8 Comments

  1. Yes, Rod it is irritating when the fossil part of the energy industry panders to idiots. It is irritating too to use such arguments to support a nuclear agenda.

  2. Kit – my point is not that fossil interest “pander” to factually incorrect renewable advocates – the people you so kindly refer to as idiots. I am convinced that fossil advocates – especially those in charge of marketing or responsible for bottom line affecting decisions – actually create and sustain those incorrect suggestions for future energy systems.
    You have often stated that you were once a Navy nuke. However, you also tell us all that you think that biomass burning power plants are a better choice for power supply needs in the 25-150 MW range. Can you briefly explain the advantages as you see them using objective critera for unchangable technical limitations? From my research, the only advantage I can find for burning wood or ag waste is that the developers MAY not need to get regulatory approvals.
    Note – I capitalized MAY because there are places where sensitive measuring systems – like human noses and eyes can figure out that no biomass plant can be emission free. All of them pump out enormous quantities of waste that must be dumped into our shared atmosphere.
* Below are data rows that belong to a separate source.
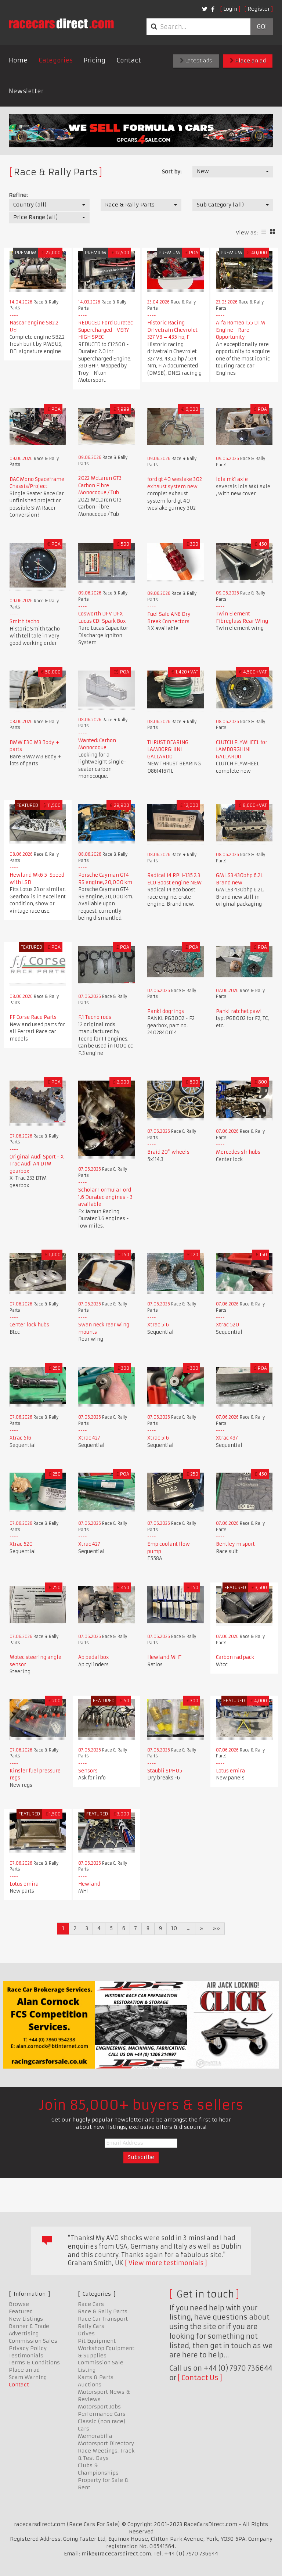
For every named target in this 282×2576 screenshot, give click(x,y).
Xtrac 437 (227, 1438)
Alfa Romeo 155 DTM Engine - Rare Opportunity (240, 330)
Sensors (88, 1771)
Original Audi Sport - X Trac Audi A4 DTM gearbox (37, 1164)
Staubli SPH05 (164, 1771)
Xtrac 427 (89, 1438)
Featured (21, 2311)
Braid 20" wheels (168, 1152)
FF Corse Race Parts (33, 1017)
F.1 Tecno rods (94, 1017)
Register (258, 9)
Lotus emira (230, 1771)
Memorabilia (95, 2436)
  3. This is an interesting issue coming from a magazine that featured an article talking about the bright future of nuclear power and new nuclear technologies back in 2005. Did something change in its focus from then until now?
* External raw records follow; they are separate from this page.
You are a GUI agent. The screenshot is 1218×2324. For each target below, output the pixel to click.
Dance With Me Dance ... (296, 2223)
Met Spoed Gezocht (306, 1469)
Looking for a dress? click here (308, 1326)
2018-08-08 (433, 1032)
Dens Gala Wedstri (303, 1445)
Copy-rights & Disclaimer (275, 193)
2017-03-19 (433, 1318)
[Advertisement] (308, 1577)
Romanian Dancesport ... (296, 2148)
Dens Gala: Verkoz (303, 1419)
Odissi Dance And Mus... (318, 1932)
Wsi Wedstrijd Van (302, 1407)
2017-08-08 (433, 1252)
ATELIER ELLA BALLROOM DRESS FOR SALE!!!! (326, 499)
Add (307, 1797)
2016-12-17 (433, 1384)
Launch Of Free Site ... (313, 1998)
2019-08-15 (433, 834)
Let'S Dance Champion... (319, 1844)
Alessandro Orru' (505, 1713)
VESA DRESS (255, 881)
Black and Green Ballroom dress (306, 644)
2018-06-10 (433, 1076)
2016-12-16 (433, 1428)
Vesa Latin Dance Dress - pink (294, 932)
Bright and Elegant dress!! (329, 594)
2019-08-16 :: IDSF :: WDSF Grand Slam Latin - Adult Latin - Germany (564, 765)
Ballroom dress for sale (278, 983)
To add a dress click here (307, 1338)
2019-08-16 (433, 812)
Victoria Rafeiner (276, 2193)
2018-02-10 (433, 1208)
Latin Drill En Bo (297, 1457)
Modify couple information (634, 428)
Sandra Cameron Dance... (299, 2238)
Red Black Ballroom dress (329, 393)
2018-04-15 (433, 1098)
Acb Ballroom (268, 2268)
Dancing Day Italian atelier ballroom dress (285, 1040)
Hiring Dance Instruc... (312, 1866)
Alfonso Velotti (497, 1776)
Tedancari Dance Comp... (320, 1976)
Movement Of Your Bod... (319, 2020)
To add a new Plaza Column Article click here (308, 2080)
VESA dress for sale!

  4. First off Rod, large renewable energy power project must meet the same environmental and safety requirements as a nuke sans off site radiological assessments. Greenpeace and the Sierra Club are just as likely to oppose a biomass plant as a nuke. There is no free lunch.
    The first place to start is to look at the environmental impact of waste biomass. My rotting wood is polluting your sailing area. It is perfectly legal too. I do not need a NPDS permit to create a rat’s nest.
    I even have a spread sheet where I can show that capturing biomass can offset ghg associated with uranium mining and processing for a large nuke. There is an interesting link between uranium and phosphor mining. Take, for example, manure from poultry CAFOs in Maryland. It does not take a very big project fixing one problem to offset all the ghg from a nuke. It illustrates how small the environmental impact of nukes.
    Manure waste and forest health issues are massive and energy is one way to pay for better management.
    Just for the record, I do not subscribe to the idea that renewable energy can supply very much of the grid in an industrialized world.
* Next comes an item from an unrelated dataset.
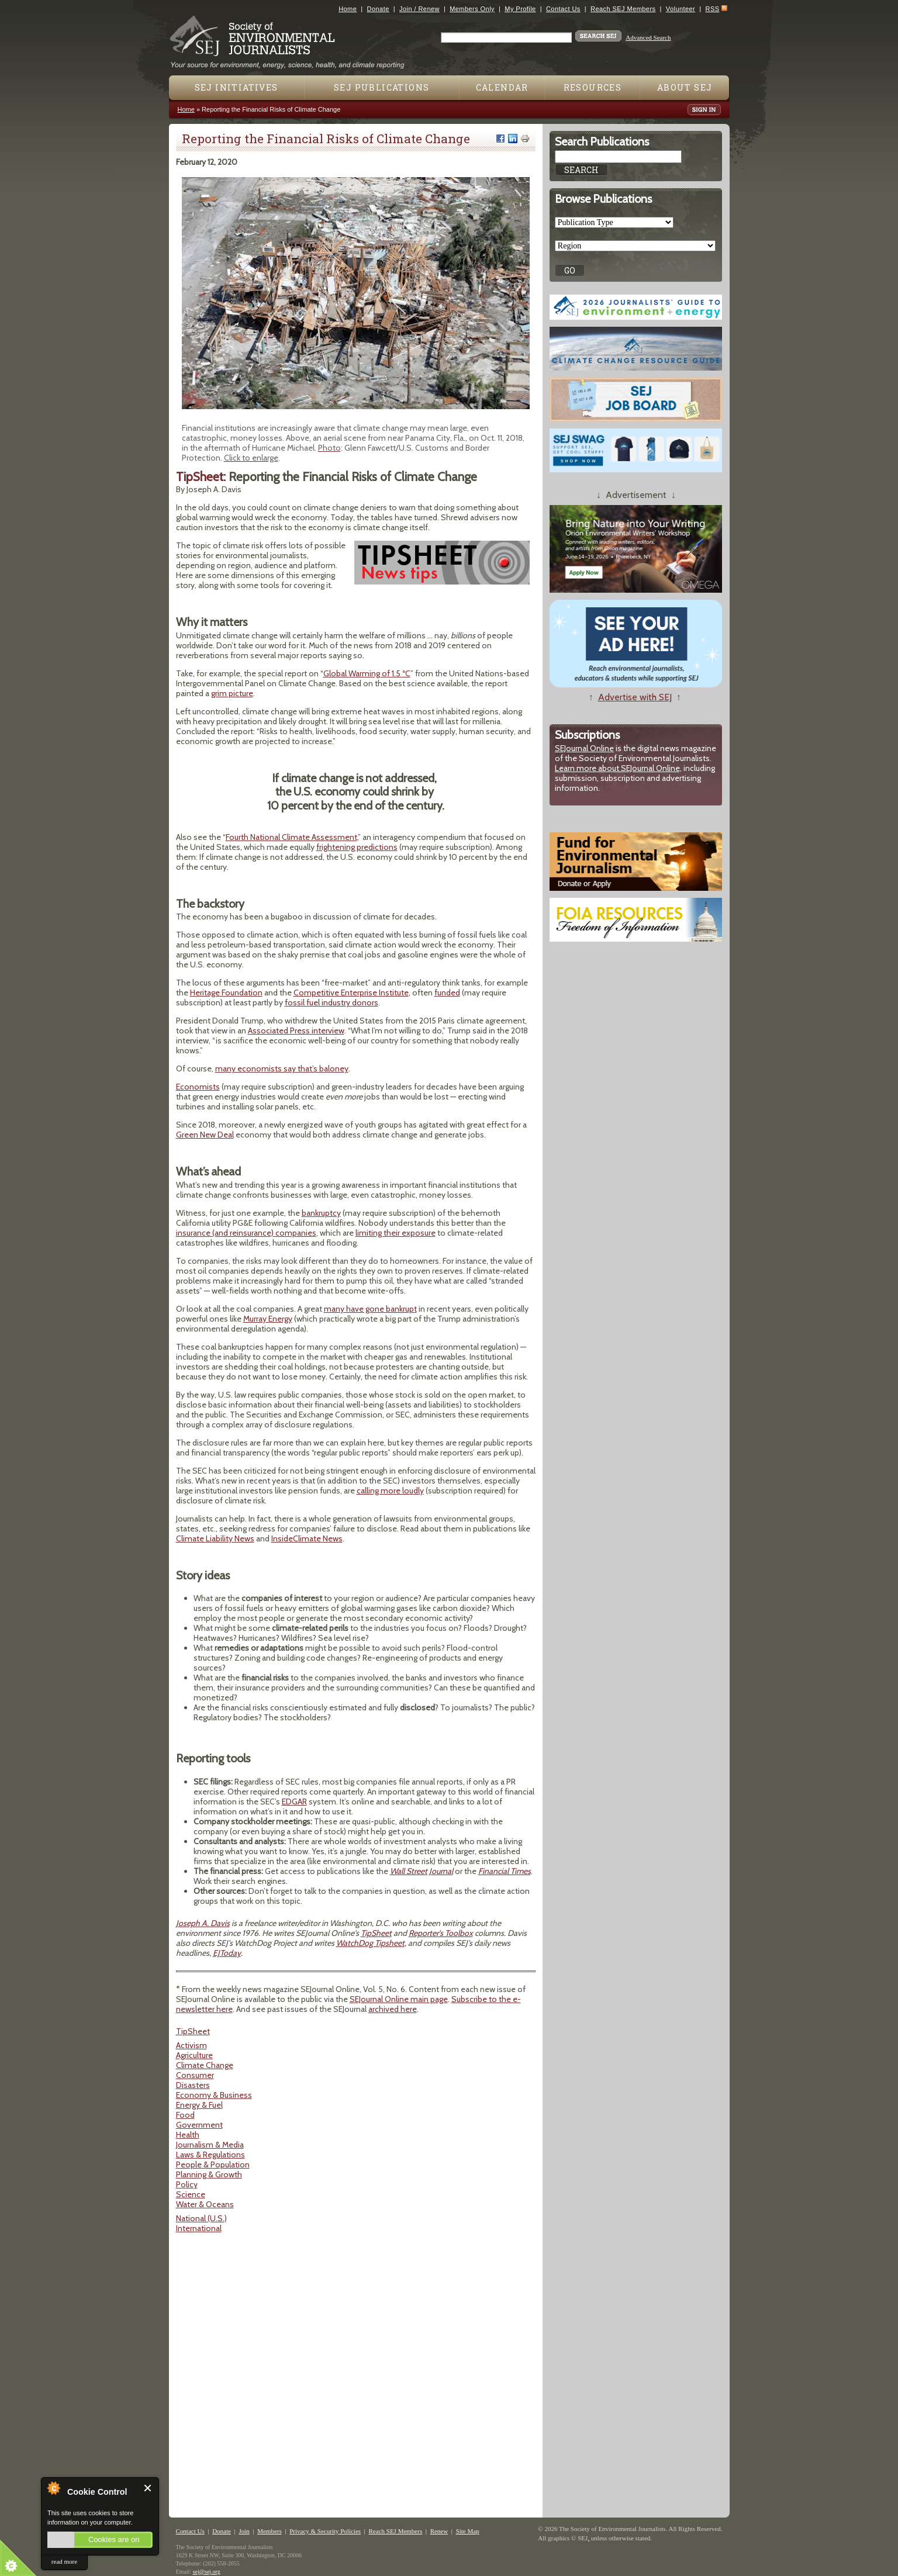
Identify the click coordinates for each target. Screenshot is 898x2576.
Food (185, 2115)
  5. Biomass has its uses…it’s practically free energy sitting around in all of the cellulose and vegetable matter for the taking. Plus a lot of the biological processes can be helped along by the sort of low-grade waste heat that nuclear power can produce. If you look at the Canadians, at Bruce they have a lot of biological processes going using the waste heat generated by the 8 CANDU plants there. Ethanol refinery, greenhouses, lots of stuff like that. Coal to liquids can become biomass to liquids – you could generate a good part of the liquid and gaseous fuels used in the US just from biomass alone.
    I would agree that biomass has a definite role to play in the future. It’s free, and it helps us manage the environment better. But by itself, it isn’t enough, really, it’s far, far too little. Ya gotta have something else, such as nuclear power.

  6. Trackback message
    Title: Copenhagen – Who pays the bill?
    Excerpt: Much of the discussion in Copenhagen will centre around money, but whose? Governements looking to protect their economies from change are protecting oil companies, not you or me

    Blog name: [lang_en]Song for Jasmine[/lang_en][lang_fr]Chanso

  7. I’m told Sci Am was bought out by a German company. You remember Germany, that country that pumps out anti-nuclear propaganda on their official government web sites? Might explain their change in view.